Required work =>
Recast the items below as a Markdown table with one line per row, under the columns "Row" and "Text", numbering the rows and omitting blank lines.

#### Material shown ####

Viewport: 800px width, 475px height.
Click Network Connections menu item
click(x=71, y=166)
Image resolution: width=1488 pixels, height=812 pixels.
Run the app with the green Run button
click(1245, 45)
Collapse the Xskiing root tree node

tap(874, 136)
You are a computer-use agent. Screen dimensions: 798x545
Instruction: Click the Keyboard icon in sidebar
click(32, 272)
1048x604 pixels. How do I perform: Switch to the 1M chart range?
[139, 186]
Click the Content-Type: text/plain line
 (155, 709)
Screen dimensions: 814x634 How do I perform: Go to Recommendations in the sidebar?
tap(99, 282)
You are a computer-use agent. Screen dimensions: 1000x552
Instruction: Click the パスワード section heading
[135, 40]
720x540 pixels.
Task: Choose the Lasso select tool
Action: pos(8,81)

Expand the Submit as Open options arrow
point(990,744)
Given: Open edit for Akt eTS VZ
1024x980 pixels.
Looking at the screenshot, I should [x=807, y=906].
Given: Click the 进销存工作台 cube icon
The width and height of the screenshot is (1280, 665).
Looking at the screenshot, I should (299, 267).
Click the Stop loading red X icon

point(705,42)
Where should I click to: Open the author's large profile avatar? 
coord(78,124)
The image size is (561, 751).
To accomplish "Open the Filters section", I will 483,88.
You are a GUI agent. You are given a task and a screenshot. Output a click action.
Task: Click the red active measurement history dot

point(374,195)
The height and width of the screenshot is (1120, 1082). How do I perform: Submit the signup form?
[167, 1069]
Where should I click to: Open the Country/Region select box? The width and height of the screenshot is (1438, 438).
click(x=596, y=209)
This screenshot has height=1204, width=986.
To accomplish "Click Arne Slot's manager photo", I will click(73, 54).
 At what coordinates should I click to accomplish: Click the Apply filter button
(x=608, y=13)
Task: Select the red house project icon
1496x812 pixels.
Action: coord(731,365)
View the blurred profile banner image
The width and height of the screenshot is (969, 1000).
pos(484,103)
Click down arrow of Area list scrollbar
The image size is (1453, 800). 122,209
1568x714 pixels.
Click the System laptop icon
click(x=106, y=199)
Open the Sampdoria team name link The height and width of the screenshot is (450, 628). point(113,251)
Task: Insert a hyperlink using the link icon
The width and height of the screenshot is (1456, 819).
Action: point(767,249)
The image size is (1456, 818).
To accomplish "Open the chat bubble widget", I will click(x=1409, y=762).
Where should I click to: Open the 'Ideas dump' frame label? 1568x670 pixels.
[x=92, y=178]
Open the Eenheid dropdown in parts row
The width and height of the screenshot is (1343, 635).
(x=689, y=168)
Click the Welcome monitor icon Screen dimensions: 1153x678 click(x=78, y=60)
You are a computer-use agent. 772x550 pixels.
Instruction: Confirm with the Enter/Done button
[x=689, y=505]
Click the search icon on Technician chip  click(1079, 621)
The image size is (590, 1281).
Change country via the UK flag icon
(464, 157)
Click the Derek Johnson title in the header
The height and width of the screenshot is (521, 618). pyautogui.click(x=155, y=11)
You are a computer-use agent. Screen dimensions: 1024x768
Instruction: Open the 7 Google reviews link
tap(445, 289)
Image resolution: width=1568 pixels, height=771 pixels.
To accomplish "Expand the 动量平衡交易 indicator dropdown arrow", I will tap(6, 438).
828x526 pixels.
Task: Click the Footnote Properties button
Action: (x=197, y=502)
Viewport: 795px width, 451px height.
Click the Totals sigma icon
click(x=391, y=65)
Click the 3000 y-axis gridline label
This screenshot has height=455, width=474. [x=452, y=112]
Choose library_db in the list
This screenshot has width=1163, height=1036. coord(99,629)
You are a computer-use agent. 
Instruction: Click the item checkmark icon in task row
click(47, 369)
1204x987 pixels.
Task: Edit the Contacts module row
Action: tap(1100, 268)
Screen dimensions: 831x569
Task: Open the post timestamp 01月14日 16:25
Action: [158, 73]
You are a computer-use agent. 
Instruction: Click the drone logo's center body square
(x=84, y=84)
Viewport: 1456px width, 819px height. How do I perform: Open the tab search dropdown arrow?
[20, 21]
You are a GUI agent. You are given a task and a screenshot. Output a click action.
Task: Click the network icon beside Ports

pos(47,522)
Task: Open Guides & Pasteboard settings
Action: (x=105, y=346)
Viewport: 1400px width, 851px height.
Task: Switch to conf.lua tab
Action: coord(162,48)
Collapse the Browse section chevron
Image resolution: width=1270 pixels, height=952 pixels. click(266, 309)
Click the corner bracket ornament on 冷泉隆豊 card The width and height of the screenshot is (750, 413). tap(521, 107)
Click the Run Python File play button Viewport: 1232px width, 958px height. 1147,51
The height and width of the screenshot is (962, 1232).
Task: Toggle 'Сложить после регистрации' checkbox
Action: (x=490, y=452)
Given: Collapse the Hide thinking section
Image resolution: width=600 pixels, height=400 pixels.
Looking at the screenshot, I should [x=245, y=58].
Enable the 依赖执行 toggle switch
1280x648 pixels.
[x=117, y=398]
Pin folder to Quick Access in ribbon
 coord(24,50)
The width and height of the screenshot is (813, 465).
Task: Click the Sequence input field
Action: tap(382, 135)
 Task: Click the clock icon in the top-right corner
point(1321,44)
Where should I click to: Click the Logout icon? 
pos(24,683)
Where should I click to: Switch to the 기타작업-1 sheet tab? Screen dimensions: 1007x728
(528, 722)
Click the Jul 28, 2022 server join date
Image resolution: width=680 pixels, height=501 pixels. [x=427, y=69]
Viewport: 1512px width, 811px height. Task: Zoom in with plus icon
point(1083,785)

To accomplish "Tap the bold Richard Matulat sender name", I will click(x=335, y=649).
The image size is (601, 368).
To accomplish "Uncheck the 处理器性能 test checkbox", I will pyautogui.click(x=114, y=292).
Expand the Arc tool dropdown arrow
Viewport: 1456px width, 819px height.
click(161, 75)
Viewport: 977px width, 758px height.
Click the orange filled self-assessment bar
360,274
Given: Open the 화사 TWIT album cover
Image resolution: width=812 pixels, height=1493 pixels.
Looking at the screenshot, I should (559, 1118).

####

Response to the exercise =>
| Row | Text |
|---|---|
| 1 | Viewport: 800px width, 475px height. |
| 2 | Click Network Connections menu item |
| 3 | click(x=71, y=166) |
| 4 | Image resolution: width=1488 pixels, height=812 pixels. |
| 5 | Run the app with the green Run button |
| 6 | click(1245, 45) |
| 7 | Collapse the Xskiing root tree node |
| 8 | tap(874, 136) |
| 9 | You are a computer-use agent. Screen dimensions: 798x545 |
| 10 | Instruction: Click the Keyboard icon in sidebar |
| 11 | click(32, 272) |
| 12 | 1048x604 pixels. How do I perform: Switch to the 1M chart range? |
| 13 | [139, 186] |
| 14 | Click the Content-Type: text/plain line |
| 15 |  (155, 709) |
| 16 | Screen dimensions: 814x634 How do I perform: Go to Recommendations in the sidebar? |
| 17 | tap(99, 282) |
| 18 | You are a computer-use agent. Screen dimensions: 1000x552 |
| 19 | Instruction: Click the パスワード section heading |
| 20 | [135, 40] |
| 21 | 720x540 pixels. |
| 22 | Task: Choose the Lasso select tool |
| 23 | Action: pos(8,81) |
| 24 | Expand the Submit as Open options arrow |
| 25 | point(990,744) |
| 26 | Given: Open edit for Akt eTS VZ |
| 27 | 1024x980 pixels. |
| 28 | Looking at the screenshot, I should [x=807, y=906]. |
| 29 | Given: Click the 进销存工作台 cube icon |
| 30 | The width and height of the screenshot is (1280, 665). |
| 31 | Looking at the screenshot, I should (299, 267). |
| 32 | Click the Stop loading red X icon |
| 33 | point(705,42) |
| 34 | Where should I click to: Open the author's large profile avatar?  |
| 35 | coord(78,124) |
| 36 | The image size is (561, 751). |
| 37 | To accomplish "Open the Filters section", I will 483,88. |
| 38 | You are a GUI agent. You are given a task and a screenshot. Output a click action. |
| 39 | Task: Click the red active measurement history dot |
| 40 | point(374,195) |
| 41 | The height and width of the screenshot is (1120, 1082). How do I perform: Submit the signup form? |
| 42 | [167, 1069] |
| 43 | Where should I click to: Open the Country/Region select box? The width and height of the screenshot is (1438, 438). |
| 44 | click(x=596, y=209) |
| 45 | This screenshot has height=1204, width=986. |
| 46 | To accomplish "Click Arne Slot's manager photo", I will click(73, 54). |
| 47 |  At what coordinates should I click to accomplish: Click the Apply filter button |
| 48 | (x=608, y=13) |
| 49 | Task: Select the red house project icon |
| 50 | 1496x812 pixels. |
| 51 | Action: coord(731,365) |
| 52 | View the blurred profile banner image |
| 53 | The width and height of the screenshot is (969, 1000). |
| 54 | pos(484,103) |
| 55 | Click down arrow of Area list scrollbar |
| 56 | The image size is (1453, 800). 122,209 |
| 57 | 1568x714 pixels. |
| 58 | Click the System laptop icon |
| 59 | click(x=106, y=199) |
| 60 | Open the Sampdoria team name link The height and width of the screenshot is (450, 628). point(113,251) |
| 61 | Task: Insert a hyperlink using the link icon |
| 62 | The width and height of the screenshot is (1456, 819). |
| 63 | Action: point(767,249) |
| 64 | The image size is (1456, 818). |
| 65 | To accomplish "Open the chat bubble widget", I will click(x=1409, y=762). |
| 66 | Where should I click to: Open the 'Ideas dump' frame label? 1568x670 pixels. |
| 67 | [x=92, y=178] |
| 68 | Open the Eenheid dropdown in parts row |
| 69 | The width and height of the screenshot is (1343, 635). |
| 70 | (x=689, y=168) |
| 71 | Click the Welcome monitor icon Screen dimensions: 1153x678 click(x=78, y=60) |
| 72 | You are a computer-use agent. 772x550 pixels. |
| 73 | Instruction: Confirm with the Enter/Done button |
| 74 | [x=689, y=505] |
| 75 | Click the search icon on Technician chip  click(1079, 621) |
| 76 | The image size is (590, 1281). |
| 77 | Change country via the UK flag icon |
| 78 | (464, 157) |
| 79 | Click the Derek Johnson title in the header |
| 80 | The height and width of the screenshot is (521, 618). pyautogui.click(x=155, y=11) |
| 81 | You are a computer-use agent. Screen dimensions: 1024x768 |
| 82 | Instruction: Open the 7 Google reviews link |
| 83 | tap(445, 289) |
| 84 | Image resolution: width=1568 pixels, height=771 pixels. |
| 85 | To accomplish "Expand the 动量平衡交易 indicator dropdown arrow", I will tap(6, 438). |
| 86 | 828x526 pixels. |
| 87 | Task: Click the Footnote Properties button |
| 88 | Action: (x=197, y=502) |
| 89 | Viewport: 795px width, 451px height. |
| 90 | Click the Totals sigma icon |
| 91 | click(x=391, y=65) |
| 92 | Click the 3000 y-axis gridline label |
| 93 | This screenshot has height=455, width=474. [x=452, y=112] |
| 94 | Choose library_db in the list |
| 95 | This screenshot has width=1163, height=1036. coord(99,629) |
| 96 | You are a computer-use agent.  |
| 97 | Instruction: Click the item checkmark icon in task row |
| 98 | click(47, 369) |
| 99 | 1204x987 pixels. |
| 100 | Task: Edit the Contacts module row |
| 101 | Action: tap(1100, 268) |
| 102 | Screen dimensions: 831x569 |
| 103 | Task: Open the post timestamp 01月14日 16:25 |
| 104 | Action: [158, 73] |
| 105 | You are a computer-use agent.  |
| 106 | Instruction: Click the drone logo's center body square |
| 107 | (x=84, y=84) |
| 108 | Viewport: 1456px width, 819px height. How do I perform: Open the tab search dropdown arrow? |
| 109 | [20, 21] |
| 110 | You are a GUI agent. You are given a task and a screenshot. Output a click action. |
| 111 | Task: Click the network icon beside Ports |
| 112 | pos(47,522) |
| 113 | Task: Open Guides & Pasteboard settings |
| 114 | Action: (x=105, y=346) |
| 115 | Viewport: 1400px width, 851px height. |
| 116 | Task: Switch to conf.lua tab |
| 117 | Action: coord(162,48) |
| 118 | Collapse the Browse section chevron |
| 119 | Image resolution: width=1270 pixels, height=952 pixels. click(266, 309) |
| 120 | Click the corner bracket ornament on 冷泉隆豊 card The width and height of the screenshot is (750, 413). tap(521, 107) |
| 121 | Click the Run Python File play button Viewport: 1232px width, 958px height. 1147,51 |
| 122 | The height and width of the screenshot is (962, 1232). |
| 123 | Task: Toggle 'Сложить после регистрации' checkbox |
| 124 | Action: (x=490, y=452) |
| 125 | Given: Collapse the Hide thinking section |
| 126 | Image resolution: width=600 pixels, height=400 pixels. |
| 127 | Looking at the screenshot, I should [x=245, y=58]. |
| 128 | Enable the 依赖执行 toggle switch |
| 129 | 1280x648 pixels. |
| 130 | [x=117, y=398] |
| 131 | Pin folder to Quick Access in ribbon |
| 132 |  coord(24,50) |
| 133 | The width and height of the screenshot is (813, 465). |
| 134 | Task: Click the Sequence input field |
| 135 | Action: tap(382, 135) |
| 136 |  Task: Click the clock icon in the top-right corner |
| 137 | point(1321,44) |
| 138 | Where should I click to: Click the Logout icon?  |
| 139 | pos(24,683) |
| 140 | Where should I click to: Switch to the 기타작업-1 sheet tab? Screen dimensions: 1007x728 |
| 141 | (528, 722) |
| 142 | Click the Jul 28, 2022 server join date |
| 143 | Image resolution: width=680 pixels, height=501 pixels. [x=427, y=69] |
| 144 | Viewport: 1512px width, 811px height. Task: Zoom in with plus icon |
| 145 | point(1083,785) |
| 146 | To accomplish "Tap the bold Richard Matulat sender name", I will click(x=335, y=649). |
| 147 | The image size is (601, 368). |
| 148 | To accomplish "Uncheck the 处理器性能 test checkbox", I will pyautogui.click(x=114, y=292). |
| 149 | Expand the Arc tool dropdown arrow |
| 150 | Viewport: 1456px width, 819px height. |
| 151 | click(161, 75) |
| 152 | Viewport: 977px width, 758px height. |
| 153 | Click the orange filled self-assessment bar |
| 154 | 360,274 |
| 155 | Given: Open the 화사 TWIT album cover |
| 156 | Image resolution: width=812 pixels, height=1493 pixels. |
| 157 | Looking at the screenshot, I should (559, 1118). |